To help combat this misperception, Steele writes, the new plan should include “an infrastructure support aspect with recommendations for staffing levels, skill sets required, etc. This information would be useful both for districts maintaining their own staff and for those choosing to outsource.”
One anonymous poster advocated for the creation of a national “virtual library” with resources that are age-appropriate for K-12 students.

“It seems to me that much of the problem concerning lack of [technology] use in elementary schools centers around fear of the global, uncontrollable internet in the hands of young children,” the commenter writes. “Is it possible to create an ‘educational internet,’ much like an online library, only better, that excludes the [inappropriate content] to which parents so strongly object–and which would free teachers to have some technology access … in their classrooms?”

The Consortium for School Networking (CoSN), a professional association for school district technology leaders, made several recommendations that address the infrastructure needs of K-12 schools.

“As we create a vision for the next generation of technology in education, we must address the infrastructure necessary to sustain it,” CoSN writes. “The vision for learning, assessment, and teaching with technology assumes seamless, reliable access to networks and computing devices. It assumes applications are intuitive, easy to learn, and responsive to changing needs. It assumes information is secure, integrated, and authentic. To become reality, this vision requires a comprehensive technology infrastructure with massive scalability and micro adaptability.”

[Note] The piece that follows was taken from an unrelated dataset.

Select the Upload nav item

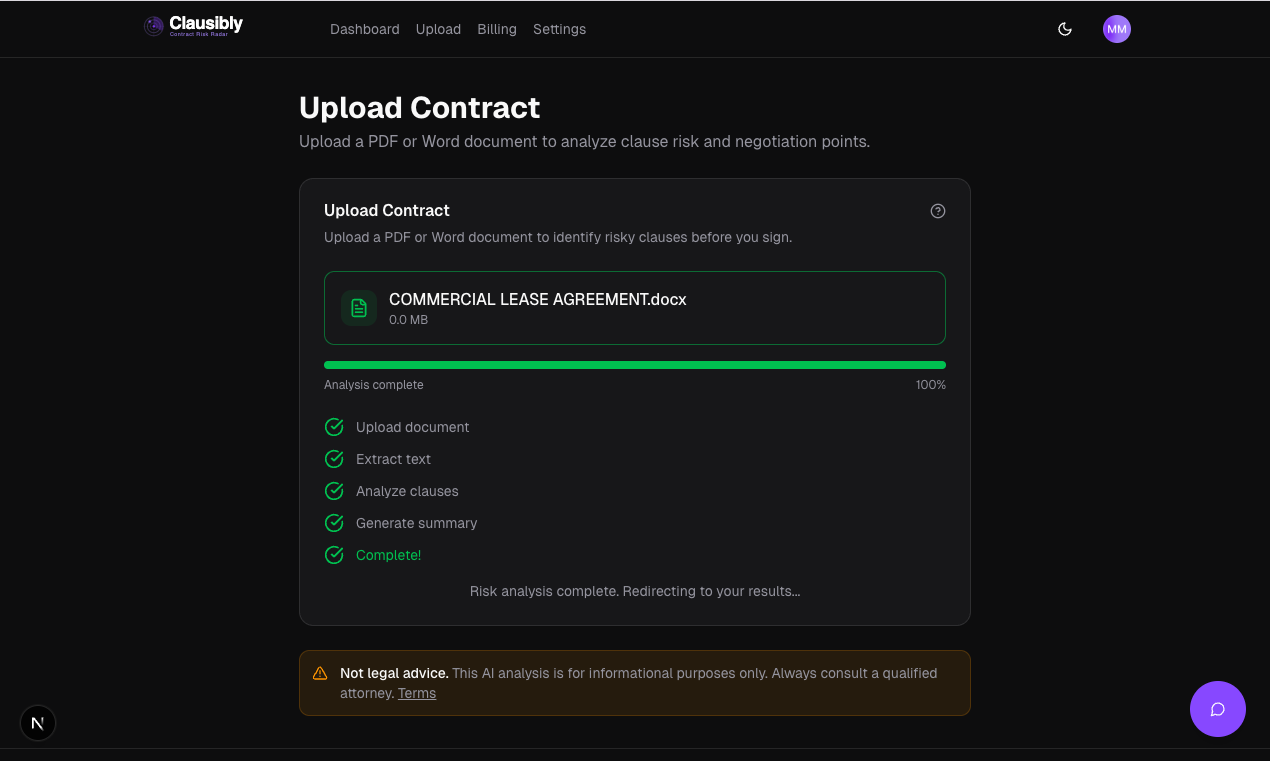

To achieve equitable access to technology in schools, CoSN argues, the new national ed-tech plan must “be more specific” about what is meant by terms such as broadband internet access, digital learning devices, and distribution and storage systems–as well as “the human capital required for planning, implementation, and management in these areas.”

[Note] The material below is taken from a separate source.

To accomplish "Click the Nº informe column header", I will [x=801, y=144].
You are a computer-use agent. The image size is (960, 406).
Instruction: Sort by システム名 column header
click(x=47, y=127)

Traditionally, CoSN says, schools have measured technology access in terms of computers per students and broadband access per school site. But “the American Digital Schools report makes a convincing argument for calculating network capacity needs per pupil rather than per school to plan for capacity requirements,” the organization writes. “A per-pupil measure ensures that all students in all schools have equitable access to digital resources, advanced and specialized learning opportunities, and peer-to-peer communications.”

CoSN also observes that many districts have stretched their IT resources and achieved success by leveraging the computing power students bring with them to school and by storing data in the “cloud.”

“School districts historically keep their networks closed and private,” the group writes. “It is time for districts to take advantage of the scale and diversity of the entire U.S. public education system to open systems and to engage in massive, small-scale development and cross-boundary sharing to let the best applications proliferate.”

In addition, the new national ed-tech plan should make education technology a stronger budget priority, CoSN says. The group recommends raising the annual e-Rate funding cap and indexing it for inflation, as well as restoring Enhancing Education Through Technology (Title II, Part D) funding to its fully authorized amount.

“Although these are a challenging times to be arguing for new investments in technology for schools, we have an opportunity like no other to transform the enterprise of education with educational technology … if we have the leadership, vision, and policies to make it happen,” CoSN concludes.